A large part of the work in writing a paper in my field (theoretical CS and economics) is writing the introduction, the problem description, the motivation, and the related work. A large part of this writeup repeats in different articles studying a similar problem; thus there is a waste of effort. I thought of initiating a journal in which the authors will be instructed to base this part of their papers on relevant Wikipedia pages. Each article would start with a paragraph such as the following:
"This paper extends the Wikipedia article ABC (version from date of submission). Our contributions are as follows: (a) we prove that the ABC theorem is valid not only for $n=2$ but also for $n=3$. (b) We refute the ABC conjecture for $n=4$. (c) We present an efficient algorithm for solving the ABC problem for the case $n=2$.
The authors are responsible for ensuring that the Wikipedia article at the date of submission is uptodate, contains a complete problem statement, and all relevant related work.
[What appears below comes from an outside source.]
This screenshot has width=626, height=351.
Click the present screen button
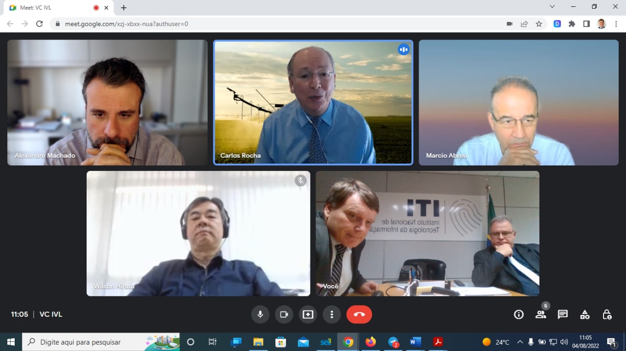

The referees will have to verify this. Then, the rest of the paper will be verified as usual. If the paper is published, then the new contributions will be added to the ABC page.
Advantages:
- The literature survey will be done only once, and it will be kept uptodate.
- The notation will be uniform (based on the Wikipedia article).
Current journals will probably not agree to this scheme. But can it work with a new journal? Is this scheme reasonable?